Five faults of capitalism: market failure
As an economic system, capitalism is prone to market failure due to the inefficiency of the market to allocate certain goods and resources. Invariably, the freedom of individuals and firms to use any means to pursue their own self-interest leads to apocryphal results for society as a whole. Free market economic systems allow goods to be sold to the highest bidder, which results in economic inefficiency as goods are distributed on the basis of who can afford them rather than being distributed on the basis of who needs and values them most.
The result is the duality of capitalism: a “sacrosanct” economic system favored due to its simplicity, yet devoid of moral conscience or direction.
Since resources are allocated strictly on the basis of consumers’ availability and willingness to pay, free markets result in imperfect information distribution and imperfect competition. Consequently, free market capitalism leads to comparative advantages for the rich over the poor; the rich can afford better food, education, housing and transportation than the poor. Prices serve as the sole determinant of who can afford which goods and services, regardless of the ethical implications of the rich’s comparative economic advantage.
Agents in a free market can acquire market power, owning the majority of the market for a certain good or service. This allows these individuals and firms to prevent mutually beneficial trades from occurring as their high control of the market allows them to use their leverage to gain a comparative advantage. Ultimately, this leads to market inefficiency through forms of imperfect competition such as monopolies or monopolistic competition. The monopolistic power gained by these firms allows them to restrict output in order to artificially raise prices and profit.

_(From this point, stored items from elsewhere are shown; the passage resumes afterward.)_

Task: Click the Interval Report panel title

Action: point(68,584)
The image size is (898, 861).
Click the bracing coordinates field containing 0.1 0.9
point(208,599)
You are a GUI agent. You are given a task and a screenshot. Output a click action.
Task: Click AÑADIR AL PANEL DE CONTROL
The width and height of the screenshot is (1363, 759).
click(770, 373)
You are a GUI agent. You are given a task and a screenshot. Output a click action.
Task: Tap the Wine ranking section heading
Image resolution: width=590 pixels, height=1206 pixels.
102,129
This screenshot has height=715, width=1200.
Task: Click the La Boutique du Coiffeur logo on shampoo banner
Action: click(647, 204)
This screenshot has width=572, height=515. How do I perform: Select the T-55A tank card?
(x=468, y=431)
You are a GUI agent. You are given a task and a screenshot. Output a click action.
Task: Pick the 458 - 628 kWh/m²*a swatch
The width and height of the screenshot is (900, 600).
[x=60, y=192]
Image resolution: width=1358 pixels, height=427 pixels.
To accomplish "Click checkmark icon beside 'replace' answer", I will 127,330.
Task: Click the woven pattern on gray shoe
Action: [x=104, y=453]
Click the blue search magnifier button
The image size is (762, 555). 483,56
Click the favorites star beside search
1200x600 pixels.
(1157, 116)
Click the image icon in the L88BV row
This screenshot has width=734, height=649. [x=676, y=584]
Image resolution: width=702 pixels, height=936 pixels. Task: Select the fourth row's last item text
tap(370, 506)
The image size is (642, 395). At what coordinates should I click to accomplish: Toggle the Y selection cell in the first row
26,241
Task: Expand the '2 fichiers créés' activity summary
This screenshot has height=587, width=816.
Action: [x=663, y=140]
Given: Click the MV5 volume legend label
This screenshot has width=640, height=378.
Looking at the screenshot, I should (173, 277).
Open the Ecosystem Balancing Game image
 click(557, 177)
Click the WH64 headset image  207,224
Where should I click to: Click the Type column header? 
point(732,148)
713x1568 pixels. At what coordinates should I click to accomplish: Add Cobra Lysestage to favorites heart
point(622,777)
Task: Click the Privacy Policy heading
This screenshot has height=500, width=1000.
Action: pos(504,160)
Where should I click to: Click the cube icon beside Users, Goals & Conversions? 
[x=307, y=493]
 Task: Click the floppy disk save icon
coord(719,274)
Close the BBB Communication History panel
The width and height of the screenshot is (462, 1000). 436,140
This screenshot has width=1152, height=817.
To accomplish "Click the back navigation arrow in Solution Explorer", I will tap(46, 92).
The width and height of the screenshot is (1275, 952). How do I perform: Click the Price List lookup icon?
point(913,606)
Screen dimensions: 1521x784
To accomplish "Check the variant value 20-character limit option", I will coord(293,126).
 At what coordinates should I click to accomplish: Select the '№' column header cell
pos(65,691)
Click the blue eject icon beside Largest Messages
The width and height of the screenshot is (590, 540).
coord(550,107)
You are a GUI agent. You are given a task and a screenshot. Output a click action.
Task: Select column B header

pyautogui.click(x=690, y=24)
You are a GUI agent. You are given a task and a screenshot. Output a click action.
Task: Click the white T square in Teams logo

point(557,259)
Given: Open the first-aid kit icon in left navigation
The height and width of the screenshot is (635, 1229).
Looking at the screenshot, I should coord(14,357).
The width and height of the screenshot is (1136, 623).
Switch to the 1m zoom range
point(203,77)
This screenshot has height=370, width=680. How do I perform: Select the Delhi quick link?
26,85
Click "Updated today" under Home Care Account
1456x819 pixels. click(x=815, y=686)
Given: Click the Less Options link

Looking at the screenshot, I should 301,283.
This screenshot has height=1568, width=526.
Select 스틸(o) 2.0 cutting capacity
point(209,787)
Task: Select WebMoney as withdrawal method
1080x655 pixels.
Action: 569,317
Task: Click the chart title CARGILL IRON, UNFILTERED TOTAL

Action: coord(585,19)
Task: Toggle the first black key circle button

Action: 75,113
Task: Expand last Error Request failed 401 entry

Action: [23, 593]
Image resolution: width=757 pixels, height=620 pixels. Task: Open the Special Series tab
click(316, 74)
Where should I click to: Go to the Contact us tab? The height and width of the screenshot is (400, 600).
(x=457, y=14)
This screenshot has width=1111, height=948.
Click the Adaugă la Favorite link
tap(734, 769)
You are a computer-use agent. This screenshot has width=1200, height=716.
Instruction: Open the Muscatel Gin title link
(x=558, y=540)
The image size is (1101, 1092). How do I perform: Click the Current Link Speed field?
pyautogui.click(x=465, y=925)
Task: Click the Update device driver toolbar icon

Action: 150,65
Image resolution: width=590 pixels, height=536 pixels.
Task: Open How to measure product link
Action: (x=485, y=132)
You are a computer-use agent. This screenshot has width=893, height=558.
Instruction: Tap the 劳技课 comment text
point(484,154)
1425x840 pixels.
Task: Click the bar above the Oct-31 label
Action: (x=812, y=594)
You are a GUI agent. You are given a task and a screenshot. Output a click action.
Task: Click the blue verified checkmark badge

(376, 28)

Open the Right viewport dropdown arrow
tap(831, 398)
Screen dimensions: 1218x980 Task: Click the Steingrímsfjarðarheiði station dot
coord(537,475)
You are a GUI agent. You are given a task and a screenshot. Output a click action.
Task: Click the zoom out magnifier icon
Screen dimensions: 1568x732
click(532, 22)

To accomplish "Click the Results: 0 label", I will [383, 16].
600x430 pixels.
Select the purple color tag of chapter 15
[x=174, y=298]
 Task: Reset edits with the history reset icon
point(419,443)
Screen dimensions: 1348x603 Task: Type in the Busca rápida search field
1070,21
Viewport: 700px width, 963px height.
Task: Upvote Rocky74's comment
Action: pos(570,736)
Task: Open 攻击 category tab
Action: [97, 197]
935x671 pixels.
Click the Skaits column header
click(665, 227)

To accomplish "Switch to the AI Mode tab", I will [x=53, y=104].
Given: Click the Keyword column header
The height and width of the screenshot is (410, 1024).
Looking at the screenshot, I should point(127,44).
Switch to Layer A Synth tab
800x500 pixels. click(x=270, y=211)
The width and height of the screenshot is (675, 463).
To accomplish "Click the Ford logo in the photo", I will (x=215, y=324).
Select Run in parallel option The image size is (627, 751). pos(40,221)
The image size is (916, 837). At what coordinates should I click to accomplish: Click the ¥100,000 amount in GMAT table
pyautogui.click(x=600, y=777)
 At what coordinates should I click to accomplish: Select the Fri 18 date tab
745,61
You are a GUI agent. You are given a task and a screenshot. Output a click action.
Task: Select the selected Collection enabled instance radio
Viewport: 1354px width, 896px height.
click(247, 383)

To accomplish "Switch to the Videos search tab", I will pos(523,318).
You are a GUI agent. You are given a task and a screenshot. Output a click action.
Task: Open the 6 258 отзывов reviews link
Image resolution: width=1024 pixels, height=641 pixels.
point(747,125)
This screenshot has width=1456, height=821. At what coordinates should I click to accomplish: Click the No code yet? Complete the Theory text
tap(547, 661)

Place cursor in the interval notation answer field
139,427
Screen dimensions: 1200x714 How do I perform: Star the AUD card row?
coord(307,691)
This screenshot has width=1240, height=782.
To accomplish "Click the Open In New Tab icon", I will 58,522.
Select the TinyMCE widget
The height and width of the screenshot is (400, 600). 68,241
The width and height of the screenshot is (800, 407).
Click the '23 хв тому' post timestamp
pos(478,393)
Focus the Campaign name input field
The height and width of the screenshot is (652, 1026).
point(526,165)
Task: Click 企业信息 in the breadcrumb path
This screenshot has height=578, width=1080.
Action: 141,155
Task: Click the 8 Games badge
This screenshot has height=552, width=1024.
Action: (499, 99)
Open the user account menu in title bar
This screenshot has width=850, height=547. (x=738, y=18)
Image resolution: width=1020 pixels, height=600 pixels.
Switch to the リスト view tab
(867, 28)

One example of how capitalism leads to market failure can be seen by looking at the state of the health care system in the United States. As Douglas Smith noted in a recent blog post for Naked Capitalism called “Profiting From Market Failure: How Today’s Capitalists Bring Bad Things in Life”: “Instead of taking Joe Wilson-style risks on innovation, too many captains of the healthcare industry and the capitalists who fund them choose to perpetuate market failures and enrich themselves in the process. They ‘just say no’ to the risks inherent in searching for new life-saving drugs and treatments. Ditto to opportunities to dramatically expand access to those who currently cannot afford them. For these well-off incumbents, there is simply too much profit to be made by raising prices, manipulating intellectual property protections, bribing doctors, misleading the public, cutting costs, and choking distribution.” Wilson was the founder of the Xerox Corporation.
The health care market, instead of perpetuating and supporting the development and dissipation of life-saving drugs, supports profit maximization though underhanded methods, thereby restricting access to only the wealthiest citizens.
Similar phenomena can be seen in the health insurance industry, as Smith further explains: “Those with power avoid risking capital on innovative solutions that might expand insurance to the tens of millions of Americans without it. The same high priests of capitalism erect ever more complex, unreadable insurance policies supported by ever more withering and costly administrative procedures that, when combined, perpetuate a huge market failure: only a small percentage of premium dollars actually going to pay for care. Insurance markets go to war with customers in ways that increase, not diminish, the odds that folks who think they have coverage actually don’t.”
This phenomenon Smith speaks of is the result of a largely private insurance system whose profit-maximizing objectives are misaligned with patients’ needs. Insurance providers have a distinct financial incentive to deny services to the ill, turning away those who need medical coverage most in the name of maximizing profit.
Unfortunately, this means that the private insurance industry’s financial incentives actually entail providing coverage to those who need it least, and withholding coverage from those who need it most.
As illustrated by the health care and insurance industries in the United States, the free market, although efficient at distributing certain goods, is inefficient when it comes to distributing goods and services that are not most efficiently distributed to those who can best afford them.
This market failure exemplifies the necessity to develop alternative methods for distributing these types of goods and services, supporting the notion that although the free market can fairly and efficiently distribute most goods and services, markets are not the best means for distributing all goods and services.
Capitalism is simple; this I do not dispute. Efficient? Equitable? I respectfully disagree.